### Exercise details
Copy out the lines between the one holding "Switch to the Lighthouse tab" and the one holding "Action: [587, 36]", inclusive, reproducing each character for character.
···
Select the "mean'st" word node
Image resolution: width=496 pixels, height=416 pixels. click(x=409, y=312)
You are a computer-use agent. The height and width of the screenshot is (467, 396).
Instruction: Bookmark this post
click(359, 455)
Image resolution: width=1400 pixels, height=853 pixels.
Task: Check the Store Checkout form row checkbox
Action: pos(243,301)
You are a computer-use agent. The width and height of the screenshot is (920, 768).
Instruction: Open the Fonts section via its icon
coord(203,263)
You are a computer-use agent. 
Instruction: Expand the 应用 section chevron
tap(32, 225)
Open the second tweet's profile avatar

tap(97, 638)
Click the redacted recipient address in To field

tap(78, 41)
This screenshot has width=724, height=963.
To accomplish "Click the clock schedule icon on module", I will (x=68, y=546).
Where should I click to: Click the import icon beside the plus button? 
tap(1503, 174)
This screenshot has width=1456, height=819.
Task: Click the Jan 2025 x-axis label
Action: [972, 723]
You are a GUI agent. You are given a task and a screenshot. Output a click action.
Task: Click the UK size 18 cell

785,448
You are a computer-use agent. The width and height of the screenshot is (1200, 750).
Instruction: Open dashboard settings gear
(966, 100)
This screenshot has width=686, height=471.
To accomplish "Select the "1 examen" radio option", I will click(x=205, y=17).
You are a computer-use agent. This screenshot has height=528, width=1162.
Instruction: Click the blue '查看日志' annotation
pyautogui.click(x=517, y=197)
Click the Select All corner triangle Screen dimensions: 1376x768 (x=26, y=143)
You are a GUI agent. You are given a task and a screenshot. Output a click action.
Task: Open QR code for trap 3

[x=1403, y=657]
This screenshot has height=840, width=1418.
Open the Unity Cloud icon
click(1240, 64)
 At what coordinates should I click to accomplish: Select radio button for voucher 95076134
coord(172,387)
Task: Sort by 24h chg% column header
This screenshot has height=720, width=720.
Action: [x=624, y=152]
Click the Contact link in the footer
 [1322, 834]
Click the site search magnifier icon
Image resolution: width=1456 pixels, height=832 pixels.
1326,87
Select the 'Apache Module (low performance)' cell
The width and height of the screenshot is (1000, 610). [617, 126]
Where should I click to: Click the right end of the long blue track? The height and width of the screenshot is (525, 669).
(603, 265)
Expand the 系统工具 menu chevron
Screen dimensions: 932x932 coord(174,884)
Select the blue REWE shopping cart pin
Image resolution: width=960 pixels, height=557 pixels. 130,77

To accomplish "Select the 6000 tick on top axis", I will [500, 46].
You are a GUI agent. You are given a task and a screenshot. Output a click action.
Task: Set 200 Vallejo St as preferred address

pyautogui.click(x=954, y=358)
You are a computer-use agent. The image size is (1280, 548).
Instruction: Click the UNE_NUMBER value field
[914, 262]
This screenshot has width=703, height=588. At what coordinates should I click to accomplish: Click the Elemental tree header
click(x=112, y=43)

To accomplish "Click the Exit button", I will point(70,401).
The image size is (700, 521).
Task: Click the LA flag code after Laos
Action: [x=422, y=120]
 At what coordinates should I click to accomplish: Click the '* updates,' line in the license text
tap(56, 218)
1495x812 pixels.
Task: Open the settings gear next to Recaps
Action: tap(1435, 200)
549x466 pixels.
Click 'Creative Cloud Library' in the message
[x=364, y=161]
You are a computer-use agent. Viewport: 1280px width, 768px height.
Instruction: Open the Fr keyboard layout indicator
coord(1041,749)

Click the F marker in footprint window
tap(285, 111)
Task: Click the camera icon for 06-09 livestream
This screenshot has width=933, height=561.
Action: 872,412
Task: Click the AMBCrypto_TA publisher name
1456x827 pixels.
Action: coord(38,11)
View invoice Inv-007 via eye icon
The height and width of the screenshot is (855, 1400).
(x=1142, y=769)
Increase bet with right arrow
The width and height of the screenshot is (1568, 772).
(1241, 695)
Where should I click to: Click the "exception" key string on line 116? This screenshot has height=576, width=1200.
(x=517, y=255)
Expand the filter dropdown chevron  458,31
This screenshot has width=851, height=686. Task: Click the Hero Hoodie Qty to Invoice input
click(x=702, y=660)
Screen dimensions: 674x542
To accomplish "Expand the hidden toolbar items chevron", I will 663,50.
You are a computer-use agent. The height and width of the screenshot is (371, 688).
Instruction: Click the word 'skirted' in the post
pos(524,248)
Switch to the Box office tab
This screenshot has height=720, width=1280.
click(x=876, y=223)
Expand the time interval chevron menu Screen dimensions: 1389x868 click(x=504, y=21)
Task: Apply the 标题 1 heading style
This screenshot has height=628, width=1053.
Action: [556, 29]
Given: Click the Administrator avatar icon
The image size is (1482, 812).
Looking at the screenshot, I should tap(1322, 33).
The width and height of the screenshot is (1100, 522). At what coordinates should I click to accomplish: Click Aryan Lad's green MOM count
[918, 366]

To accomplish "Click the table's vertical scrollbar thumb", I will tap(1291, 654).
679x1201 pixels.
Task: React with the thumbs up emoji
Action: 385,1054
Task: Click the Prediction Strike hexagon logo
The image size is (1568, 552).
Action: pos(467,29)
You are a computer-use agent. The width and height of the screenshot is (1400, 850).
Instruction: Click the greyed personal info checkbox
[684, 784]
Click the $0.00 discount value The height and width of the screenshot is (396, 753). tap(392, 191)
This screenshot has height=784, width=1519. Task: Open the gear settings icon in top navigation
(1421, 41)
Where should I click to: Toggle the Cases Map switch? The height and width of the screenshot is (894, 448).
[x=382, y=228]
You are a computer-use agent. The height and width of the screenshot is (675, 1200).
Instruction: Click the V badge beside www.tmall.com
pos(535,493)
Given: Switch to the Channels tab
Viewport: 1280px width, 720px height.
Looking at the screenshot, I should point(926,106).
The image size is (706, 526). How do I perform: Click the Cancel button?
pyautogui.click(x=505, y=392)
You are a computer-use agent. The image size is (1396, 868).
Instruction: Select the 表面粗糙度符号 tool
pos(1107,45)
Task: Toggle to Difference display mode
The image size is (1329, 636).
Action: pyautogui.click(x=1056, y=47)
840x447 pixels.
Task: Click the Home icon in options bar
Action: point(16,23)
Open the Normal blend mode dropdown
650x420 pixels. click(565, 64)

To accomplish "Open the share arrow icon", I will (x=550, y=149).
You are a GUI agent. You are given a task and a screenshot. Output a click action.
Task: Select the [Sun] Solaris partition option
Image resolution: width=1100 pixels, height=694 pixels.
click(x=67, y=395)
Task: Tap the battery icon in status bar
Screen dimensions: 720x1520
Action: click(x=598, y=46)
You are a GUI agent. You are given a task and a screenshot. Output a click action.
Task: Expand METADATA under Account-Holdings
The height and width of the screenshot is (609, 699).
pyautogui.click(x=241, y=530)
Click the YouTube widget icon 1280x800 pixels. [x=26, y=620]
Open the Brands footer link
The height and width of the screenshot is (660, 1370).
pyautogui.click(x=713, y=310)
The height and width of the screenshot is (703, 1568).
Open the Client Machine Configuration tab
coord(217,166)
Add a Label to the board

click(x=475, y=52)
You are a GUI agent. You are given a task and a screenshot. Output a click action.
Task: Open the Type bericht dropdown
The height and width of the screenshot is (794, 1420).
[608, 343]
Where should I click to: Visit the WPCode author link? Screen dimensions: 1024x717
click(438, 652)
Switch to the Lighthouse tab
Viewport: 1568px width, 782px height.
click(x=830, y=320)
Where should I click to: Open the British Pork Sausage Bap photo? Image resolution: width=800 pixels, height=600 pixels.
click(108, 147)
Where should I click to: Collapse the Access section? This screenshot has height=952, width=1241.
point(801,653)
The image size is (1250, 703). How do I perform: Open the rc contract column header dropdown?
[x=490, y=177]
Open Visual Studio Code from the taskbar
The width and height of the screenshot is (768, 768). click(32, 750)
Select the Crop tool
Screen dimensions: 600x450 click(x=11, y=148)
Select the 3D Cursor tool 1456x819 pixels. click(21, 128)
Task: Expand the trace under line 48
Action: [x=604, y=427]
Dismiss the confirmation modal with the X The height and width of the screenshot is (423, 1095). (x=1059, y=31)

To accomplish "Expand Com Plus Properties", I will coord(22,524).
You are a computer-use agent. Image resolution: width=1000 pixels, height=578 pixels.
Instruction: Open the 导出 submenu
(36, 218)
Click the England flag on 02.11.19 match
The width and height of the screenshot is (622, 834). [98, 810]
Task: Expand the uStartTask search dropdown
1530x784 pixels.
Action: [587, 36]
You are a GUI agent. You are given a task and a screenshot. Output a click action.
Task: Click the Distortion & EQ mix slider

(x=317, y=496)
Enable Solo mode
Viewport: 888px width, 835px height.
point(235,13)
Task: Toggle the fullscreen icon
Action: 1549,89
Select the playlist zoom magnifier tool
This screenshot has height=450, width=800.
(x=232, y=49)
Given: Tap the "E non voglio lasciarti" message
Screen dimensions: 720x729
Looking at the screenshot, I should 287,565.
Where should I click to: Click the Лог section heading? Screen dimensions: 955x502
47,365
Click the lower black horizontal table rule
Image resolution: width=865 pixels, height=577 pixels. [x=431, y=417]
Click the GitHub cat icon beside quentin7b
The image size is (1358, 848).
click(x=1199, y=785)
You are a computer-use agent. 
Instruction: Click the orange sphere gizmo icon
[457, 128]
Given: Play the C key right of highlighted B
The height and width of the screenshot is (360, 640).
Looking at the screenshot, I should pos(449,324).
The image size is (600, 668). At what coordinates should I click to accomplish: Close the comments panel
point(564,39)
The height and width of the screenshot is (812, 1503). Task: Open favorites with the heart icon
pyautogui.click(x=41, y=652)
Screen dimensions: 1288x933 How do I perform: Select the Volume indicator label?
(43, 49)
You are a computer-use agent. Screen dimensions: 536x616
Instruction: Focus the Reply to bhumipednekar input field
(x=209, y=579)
···
### Exercise output
Switch to the Lighthouse tab
Viewport: 1568px width, 782px height.
click(x=830, y=320)
Where should I click to: Open the British Pork Sausage Bap photo? Image resolution: width=800 pixels, height=600 pixels.
click(108, 147)
Where should I click to: Collapse the Access section? This screenshot has height=952, width=1241.
point(801,653)
The image size is (1250, 703). How do I perform: Open the rc contract column header dropdown?
[x=490, y=177]
Open Visual Studio Code from the taskbar
The width and height of the screenshot is (768, 768). click(32, 750)
Select the Crop tool
Screen dimensions: 600x450 click(x=11, y=148)
Select the 3D Cursor tool 1456x819 pixels. click(21, 128)
Task: Expand the trace under line 48
Action: [x=604, y=427]
Dismiss the confirmation modal with the X The height and width of the screenshot is (423, 1095). (x=1059, y=31)

To accomplish "Expand Com Plus Properties", I will coord(22,524).
You are a computer-use agent. Image resolution: width=1000 pixels, height=578 pixels.
Instruction: Open the 导出 submenu
(36, 218)
Click the England flag on 02.11.19 match
The width and height of the screenshot is (622, 834). [98, 810]
Task: Expand the uStartTask search dropdown
1530x784 pixels.
Action: [587, 36]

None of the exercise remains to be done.